» **EXERCICES À RÉALISER**:
1 – Selon le texte présenté, à quelle date le film sort-il en Belgique ?
2 – D'après le texte présenté, expliquez dans quel cadre l'auteur a découvert le film avant sa sortie en salles.
3 – Reformulez sous forme de liste le paragraphe du texte présenté qui commence par « Synopsis : Ana couche avec Hugo », en conservant ses faits principaux.

» **TEXTE PRÉSENTÉ**:
>>>
Synopsis : Ana couche avec Hugo, Dalhia avec Graciano, Léo avec Louis et Arthur avec tout le monde. Entre fêtes et amours surgissent les remises en question, les désirs profonds et l’urgence de vivre. Even Lovers Get The Blues dresse le portrait amoureux et sexuel d’une jeunesse désabusée et passionnée.

Acteurs : Gabriel Da Costa, Adriana Da Fonseca, Marie Denys, Séverine Porzio, Arnaud Bronsart, Tristan Schotte.

NB : lire ici une deuxième critique du film à l’occasion de sa sortie prochaine en salles belges en août 2017.

J’avais découvert ce film en avant-première à Bozar le 29 décembre 2016 dans le cadre du BE FILM FESTIVAL. Après une tournée dans de nombreux pays où le film a été acclamé et primé, Even Lovers Get the Blues sort en Belgique le 30 août 2017.
<<<
» **DONNÉES BRUTES**:
>>>
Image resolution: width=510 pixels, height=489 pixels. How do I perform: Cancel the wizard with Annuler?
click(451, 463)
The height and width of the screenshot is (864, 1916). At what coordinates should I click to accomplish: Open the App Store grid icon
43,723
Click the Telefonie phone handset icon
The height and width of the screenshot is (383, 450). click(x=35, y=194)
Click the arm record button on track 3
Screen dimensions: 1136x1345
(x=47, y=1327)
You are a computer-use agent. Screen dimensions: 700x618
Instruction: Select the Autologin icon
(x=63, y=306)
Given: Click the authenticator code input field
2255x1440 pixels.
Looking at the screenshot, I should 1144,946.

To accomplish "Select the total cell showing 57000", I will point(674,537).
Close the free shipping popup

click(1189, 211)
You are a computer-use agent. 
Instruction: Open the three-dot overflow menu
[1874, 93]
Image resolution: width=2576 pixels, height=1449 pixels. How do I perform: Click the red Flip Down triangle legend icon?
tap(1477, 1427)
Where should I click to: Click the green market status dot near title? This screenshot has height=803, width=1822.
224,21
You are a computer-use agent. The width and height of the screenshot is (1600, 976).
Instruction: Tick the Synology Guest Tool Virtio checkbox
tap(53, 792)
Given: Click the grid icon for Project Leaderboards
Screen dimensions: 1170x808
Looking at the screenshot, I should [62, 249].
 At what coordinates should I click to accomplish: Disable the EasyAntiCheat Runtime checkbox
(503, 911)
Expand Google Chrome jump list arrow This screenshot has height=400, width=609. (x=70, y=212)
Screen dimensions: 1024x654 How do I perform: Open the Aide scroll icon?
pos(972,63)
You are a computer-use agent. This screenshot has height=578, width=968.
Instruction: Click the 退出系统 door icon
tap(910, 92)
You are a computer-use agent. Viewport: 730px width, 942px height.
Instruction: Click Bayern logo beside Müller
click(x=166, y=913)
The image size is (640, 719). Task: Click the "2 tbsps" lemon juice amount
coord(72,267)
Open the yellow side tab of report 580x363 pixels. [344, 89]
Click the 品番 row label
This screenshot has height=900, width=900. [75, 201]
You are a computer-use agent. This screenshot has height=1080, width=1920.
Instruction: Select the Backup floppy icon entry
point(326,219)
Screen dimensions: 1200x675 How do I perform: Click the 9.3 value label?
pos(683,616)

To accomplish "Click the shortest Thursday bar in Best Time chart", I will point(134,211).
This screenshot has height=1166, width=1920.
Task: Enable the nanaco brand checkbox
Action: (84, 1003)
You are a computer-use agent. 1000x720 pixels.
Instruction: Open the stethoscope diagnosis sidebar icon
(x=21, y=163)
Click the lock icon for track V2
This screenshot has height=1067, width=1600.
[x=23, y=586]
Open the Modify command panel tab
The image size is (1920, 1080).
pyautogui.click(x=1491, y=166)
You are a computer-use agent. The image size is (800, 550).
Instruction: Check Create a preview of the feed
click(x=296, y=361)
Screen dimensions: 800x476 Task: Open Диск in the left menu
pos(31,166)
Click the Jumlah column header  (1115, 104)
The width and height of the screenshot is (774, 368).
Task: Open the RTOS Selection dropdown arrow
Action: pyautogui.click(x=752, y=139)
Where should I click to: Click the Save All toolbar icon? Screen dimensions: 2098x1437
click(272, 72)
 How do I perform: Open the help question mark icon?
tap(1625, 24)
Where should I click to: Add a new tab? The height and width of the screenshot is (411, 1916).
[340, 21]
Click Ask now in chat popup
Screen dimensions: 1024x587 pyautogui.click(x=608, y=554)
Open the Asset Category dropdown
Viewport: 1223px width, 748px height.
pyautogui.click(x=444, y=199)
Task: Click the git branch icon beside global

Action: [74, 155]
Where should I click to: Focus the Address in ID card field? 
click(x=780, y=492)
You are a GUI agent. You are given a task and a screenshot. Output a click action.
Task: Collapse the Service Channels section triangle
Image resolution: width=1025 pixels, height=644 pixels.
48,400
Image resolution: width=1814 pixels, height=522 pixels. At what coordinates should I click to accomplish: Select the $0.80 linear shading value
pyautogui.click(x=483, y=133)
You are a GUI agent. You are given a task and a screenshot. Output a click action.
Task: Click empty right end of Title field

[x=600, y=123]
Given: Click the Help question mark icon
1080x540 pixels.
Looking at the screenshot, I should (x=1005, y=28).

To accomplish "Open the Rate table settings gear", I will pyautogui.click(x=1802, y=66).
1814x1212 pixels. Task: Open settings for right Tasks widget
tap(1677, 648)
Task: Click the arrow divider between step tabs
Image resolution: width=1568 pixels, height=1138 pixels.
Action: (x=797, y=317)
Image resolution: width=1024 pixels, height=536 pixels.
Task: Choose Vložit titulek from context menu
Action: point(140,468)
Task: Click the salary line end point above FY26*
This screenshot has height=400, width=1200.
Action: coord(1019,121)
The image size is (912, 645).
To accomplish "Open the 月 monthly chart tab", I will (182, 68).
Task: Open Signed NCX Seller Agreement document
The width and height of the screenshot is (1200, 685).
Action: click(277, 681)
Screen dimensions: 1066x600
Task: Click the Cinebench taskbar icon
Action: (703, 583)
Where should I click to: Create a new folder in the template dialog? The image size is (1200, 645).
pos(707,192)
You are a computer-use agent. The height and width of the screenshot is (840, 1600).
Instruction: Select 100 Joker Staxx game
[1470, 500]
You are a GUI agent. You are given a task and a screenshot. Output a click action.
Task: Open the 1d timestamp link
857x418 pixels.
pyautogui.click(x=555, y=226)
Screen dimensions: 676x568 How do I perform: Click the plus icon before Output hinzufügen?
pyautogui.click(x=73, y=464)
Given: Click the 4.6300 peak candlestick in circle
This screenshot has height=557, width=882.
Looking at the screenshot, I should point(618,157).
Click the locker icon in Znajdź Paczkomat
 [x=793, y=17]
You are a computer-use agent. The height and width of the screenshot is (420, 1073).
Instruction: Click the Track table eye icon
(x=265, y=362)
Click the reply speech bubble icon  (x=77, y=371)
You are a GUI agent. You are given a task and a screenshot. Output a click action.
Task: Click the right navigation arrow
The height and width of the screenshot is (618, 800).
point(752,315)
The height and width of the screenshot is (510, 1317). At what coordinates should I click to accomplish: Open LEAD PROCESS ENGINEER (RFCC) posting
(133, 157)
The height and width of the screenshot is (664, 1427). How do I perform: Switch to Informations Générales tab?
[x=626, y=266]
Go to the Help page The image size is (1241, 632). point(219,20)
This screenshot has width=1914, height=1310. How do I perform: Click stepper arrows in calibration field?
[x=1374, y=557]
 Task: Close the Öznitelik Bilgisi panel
<<<
» **RÉPONSES FOURNIES**:
1 – Le film sort en Belgique le 30 août 2017.

2 – L'auteur a découvert le film en avant-première à Bozar, le 29 décembre 2016. Cette projection avait lieu dans le cadre du BE FILM FESTIVAL.

3 –
- Ana couche avec Hugo, Dalhia avec Graciano et Léo avec Louis, tandis qu'Arthur couche avec tout le monde.
- Entre fêtes et amours surgissent les remises en question, les désirs profonds et l'urgence de vivre.
- Even Lovers Get The Blues dresse le portrait amoureux et sexuel d'une jeunesse désabusée et passionnée.